In the event that AST and/or ALT levels are elevated, as in the patient of the case vignette, a liver etiology screening panel and an upper abdomen ultrasonography should be performed. The “screening panel” should include ferritin and transferrin saturation levels, serum immunoglobulin levels, autoantibodies for autoimmune hepatitis and primary biliary cholangitis as well as a screening panel for Hepatitis B and C (HbsAg and anti- HCV with follow-on PCR if positive) and Hemoglobin A1c to test for type 2 diabetes mellitus. In addition, the patient should be evaluated for any component of the metabolic syndrome (arterial hypertension, central obesity and dyslipidemia) as Non-Alcoholic Fatty Liver Disease (NAFLD) is considered its hepatic component. If any test of the liver etiology screening panel or the ultrasound is “positive” then the patient should be managed accordingly either locally or in a specialist center. In case the liver etiology panel is negative but the ultrasound suggests hepatic steatosis, the patient is in high risk of suffering from NAFLD. In this case, it is recommended that a first-line, non-invasive assessment of liver fibrosis, such as Fibrosis-4 (FIB-4) or NAFLD Fibrosis Score (NFS), is undertaken to identify patients with advanced fibrosis [7,8]. Patients with low FIB-4 (<1.3) or low NFS (<-1.455) can be managed in primary care and should be encouraged to make lifestyle changes in order to lose weight. Patients with intermediate FIB-4 (1.3-3.25) or NFS (-1.455-0.675) should undergo further testing with transient elastography (Fibroscan®) or ARFI elastography. Referral should be considered for patients with Fibroscan values >7.8 kPa along with patients with elevated FIB-4 (>3.25) and NFS (>0.675). Lastly, if all the results come back negative, then the physician should follow the patient and refer him/her to a specialist center for further diagnostic investigation in case of persistently abnormal results.

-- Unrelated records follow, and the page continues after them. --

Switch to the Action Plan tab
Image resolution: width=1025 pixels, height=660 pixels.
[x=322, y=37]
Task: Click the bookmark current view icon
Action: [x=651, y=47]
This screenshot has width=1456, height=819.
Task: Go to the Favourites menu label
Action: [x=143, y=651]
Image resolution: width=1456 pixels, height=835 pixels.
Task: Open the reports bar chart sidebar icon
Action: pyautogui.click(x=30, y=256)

In case that the cholestatic enzymes (ALP and GGT) are elevated, an upper abdomen ultrasonography and a liver etiology screening panel should be ordered. The “screening panel” should definitely include serum immunoglobulin levels and autoantibodies for autoimmune liver diseases, namely autoimmune Hepatitis (Antinuclear Antibodies [ANA], Antibodies against Smooth Muscle [ASMA] and Liver/Kidney Microsome Antibodies [anti-LKM]) and primary biliary cholangitis (Anti-mitochondrial Antibodies [AMA]). Once there is an abnormal result, a referral should be made to a specialist center for management of the liver disease. If, on the other hand, the results come back negative, the cholestatic liver blood tests should be repeated. If still elevated, a referral should be again made so that further investigation may take place.

Finally, in the scenario that the liver blood tests are normal except for an isolated elevation of bilirubin, the physician should order some additional blood tests. Split bilirubin (unconjugated and conjugated) as well as a full blood count and lactate dehydrogenase (LDH) levels to test for hemolysis should be performed. If the tests for hemolysis are negative, the most probable diagnosis is Gilbert’s syndrome which raises the unconjugated branch of bilirubin and is completely benign.

Liver disease’s incidence is increasing in contrast to many other conditions, predominantly driven by the increasing prevalence of NAFLD. Elevation of liver tests is a common laboratory finding that is largely associated with liver diseases. Primary care physicians should be able to investigate the etiology of this finding and manage their patients accordingly. In this way, they will contribute substantially to the early diagnosis of liver diseases, thus halting their progression.